#### AUSGANGSTEXT
◇ ◇ ◇ ◇

# Problem mit nss_ldap -- /lib/libnss_ldap.so.2: undefined sym

## Tom.Fischer

proxy nss_ldap-207 # emerge cyrus-sasl

Calculating dependencies ...done!

>>> emerge (1 of 1) dev-libs/cyrus-sasl-2.1.14 to /

>>> md5 src_uri  :Wink:  cyrus-sasl-2.1.14.tar.gz

>>> Unpacking source...

>>> Unpacking cyrus-sasl-2.1.14.tar.gz to /var/tmp/portage/cyrus-sasl-2.1.14/work

tar: relocation error: /lib/libnss_ldap.so.2: undefined symbol: __db185_open

Bei der Installation von Berkeley DB ist aber --enable-compat185 gesetzt, und das war leider auch der einzige hinweis den ich dazu finden konnte.

Gruss

Tom

----------

## ram

Hallo Tom

Ich hatte genau das gleiche Problem aber in einem etwas anderen Zusammenhang. Überprüfe bitte ob /usr/lib/libdb.so auf /usr/lib/libdb-4x.so zeigt. Wenn das der Fall ist ändere den Link auf /usr/lib/libdb-3.2.so und versuche nochmals dein Paket zu emergen.

Gruss Roman

----------

◇ ◇ ◇ ◇

#### DATENAUSZUG

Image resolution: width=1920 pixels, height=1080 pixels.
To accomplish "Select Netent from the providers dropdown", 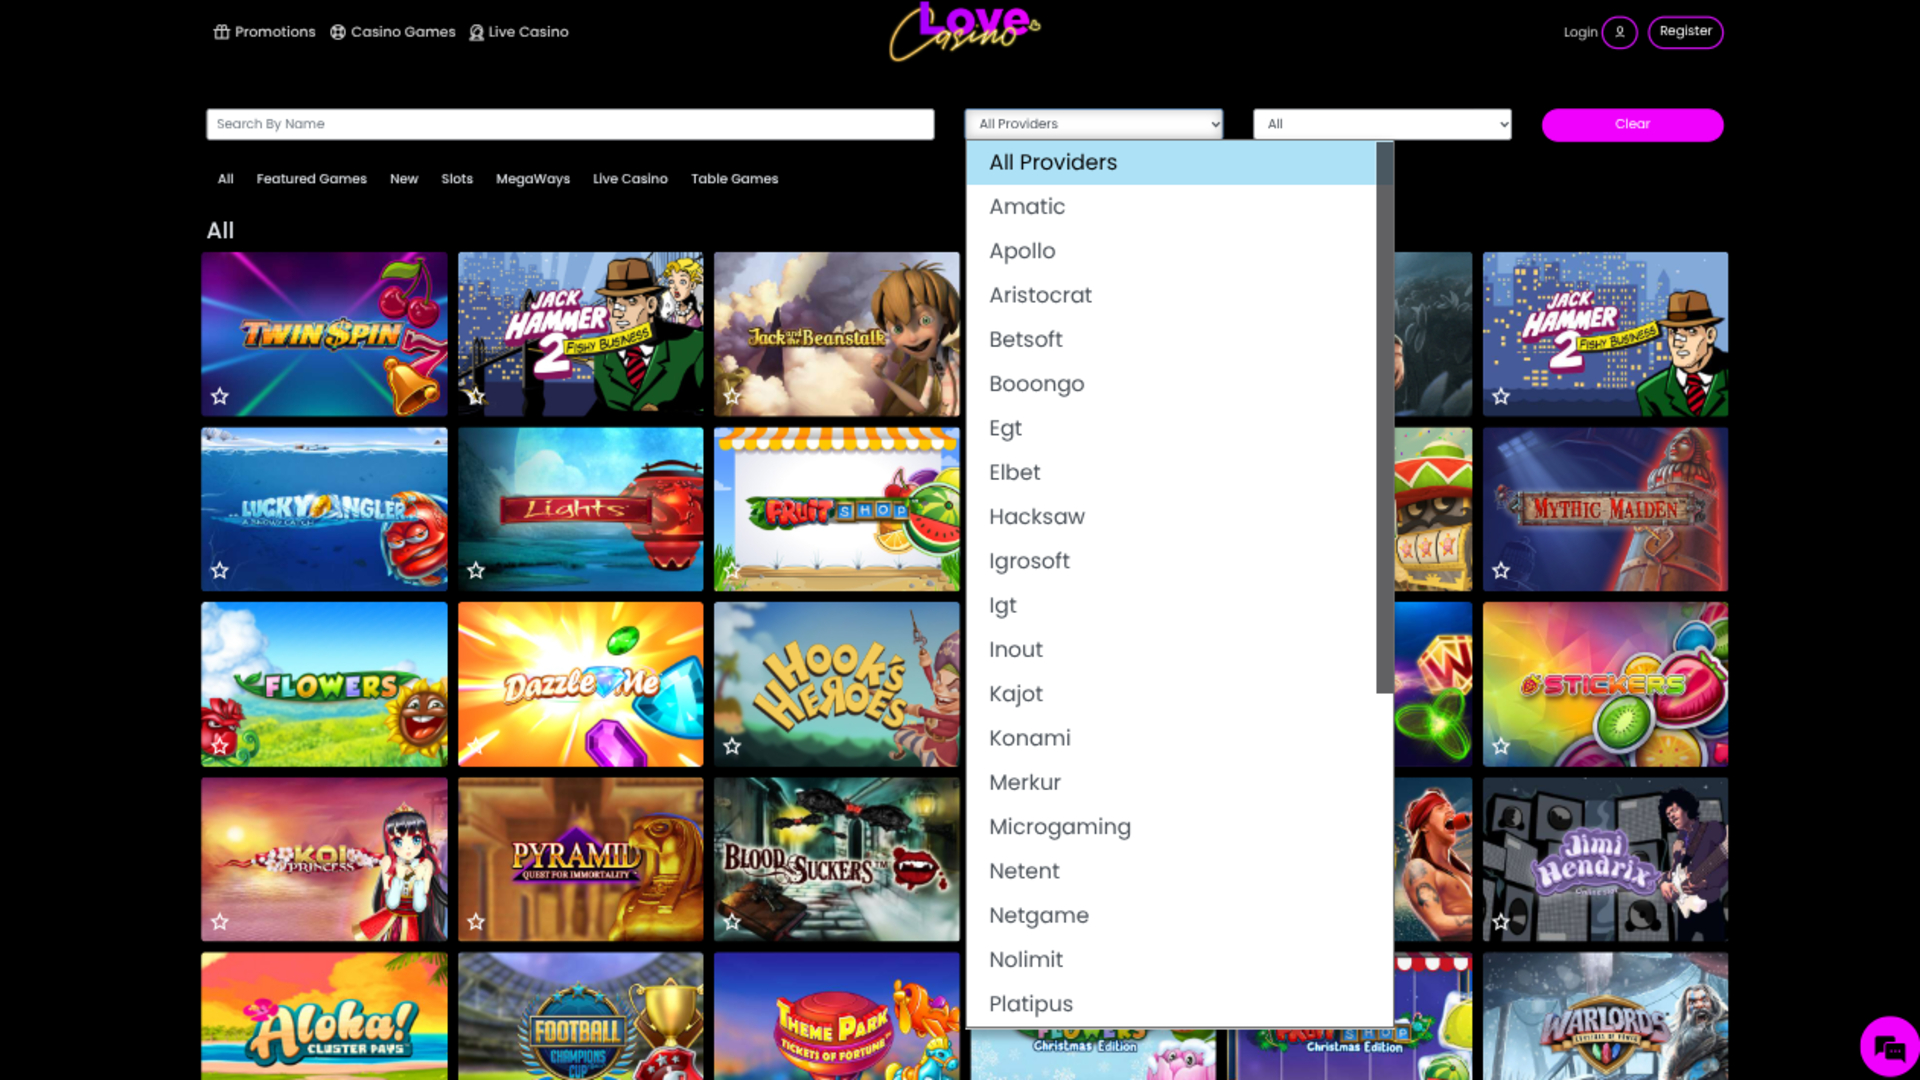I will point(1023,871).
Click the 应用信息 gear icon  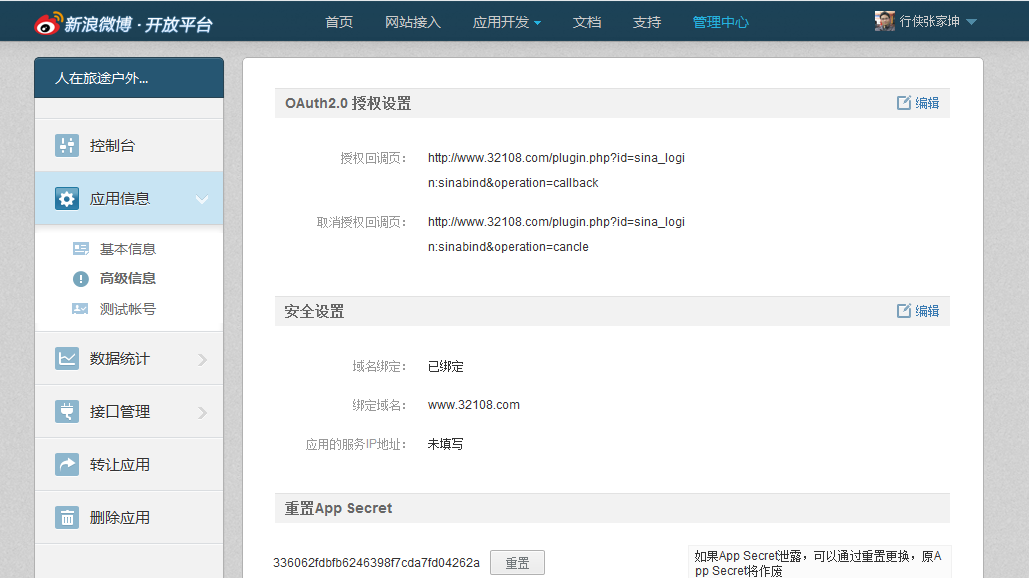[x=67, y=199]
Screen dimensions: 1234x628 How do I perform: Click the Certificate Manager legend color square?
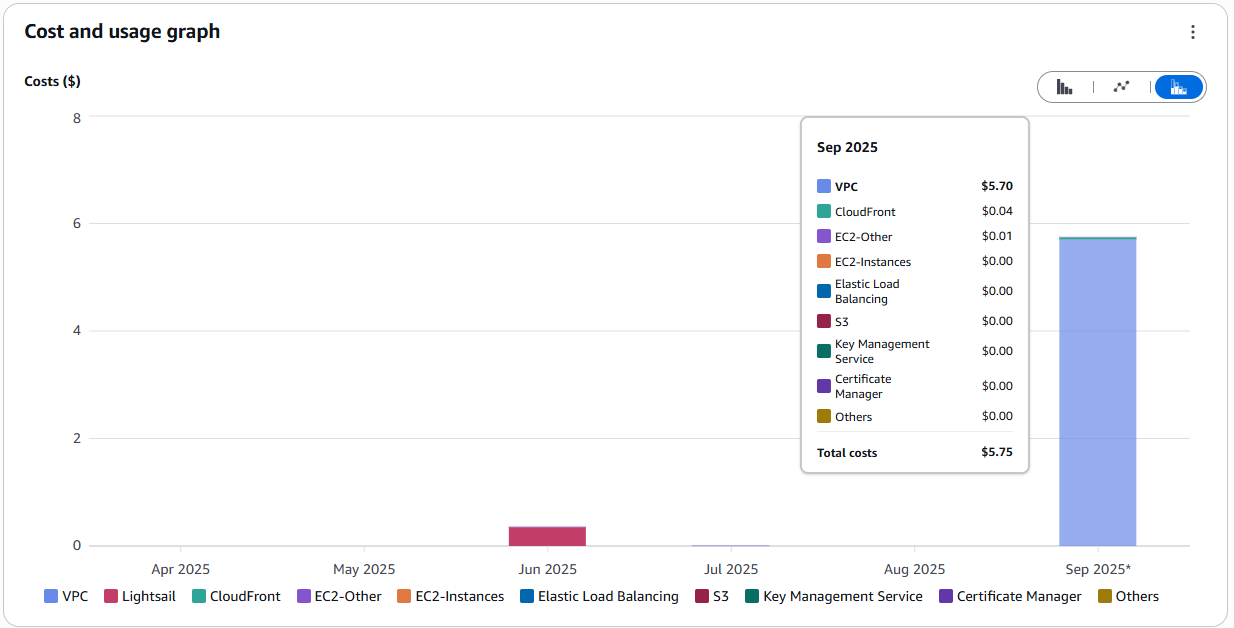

◇ ◇ ◇ ◇

#### AUFGABEN
• a. Übersetze diesen Satz aus dem Ausgangstext ins Englische: „Überprüfe bitte ob /usr/lib/libdb.so auf /usr/lib/libdb-4x.so zeigt.“
• b. Stimmen diese Aussagen mit dem Ausgangstext überein? Antworte jeweils mit Ja oder Nein und zitiere die entscheidenden Worte. (i) Beim Entpacken von cyrus-sasl trat ein Fehler wegen __db185_open auf. (ii) Roman empfiehlt, den Link auf /usr/lib/libdb-3.2.so zu ändern. (iii) Bei der Installation von Berkeley DB war --enable-compat185 nicht gesetzt.
• c. Schreibe den Abschnitt des Ausgangstexts ab, der mit den Worten „Calculating dependencies ...done!“ beginnt, und hör nach „dazu finden konnte.“ auf.
Die Auflistung hat mit dem Ausgangstext nichts zu tun.

#### LÖSUNGEN
• a. Please check whether /usr/lib/libdb.so points to /usr/lib/libdb-4x.so.

• b.
(i) Ja: „tar: relocation error: /lib/libnss_ldap.so.2: undefined symbol: __db185_open“
(ii) Ja: „ändere den Link auf /usr/lib/libdb-3.2.so“
(iii) Nein: „Bei der Installation von Berkeley DB ist aber --enable-compat185 gesetzt“

• c.
Calculating dependencies ...done!

>>> emerge (1 of 1) dev-libs/cyrus-sasl-2.1.14 to /

>>> md5 src_uri  :Wink:  cyrus-sasl-2.1.14.tar.gz

>>> Unpacking source...

>>> Unpacking cyrus-sasl-2.1.14.tar.gz to /var/tmp/portage/cyrus-sasl-2.1.14/work

tar: relocation error: /lib/libnss_ldap.so.2: undefined symbol: __db185_open

Bei der Installation von Berkeley DB ist aber --enable-compat185 gesetzt, und das war leider auch der einzige hinweis den ich dazu finden konnte.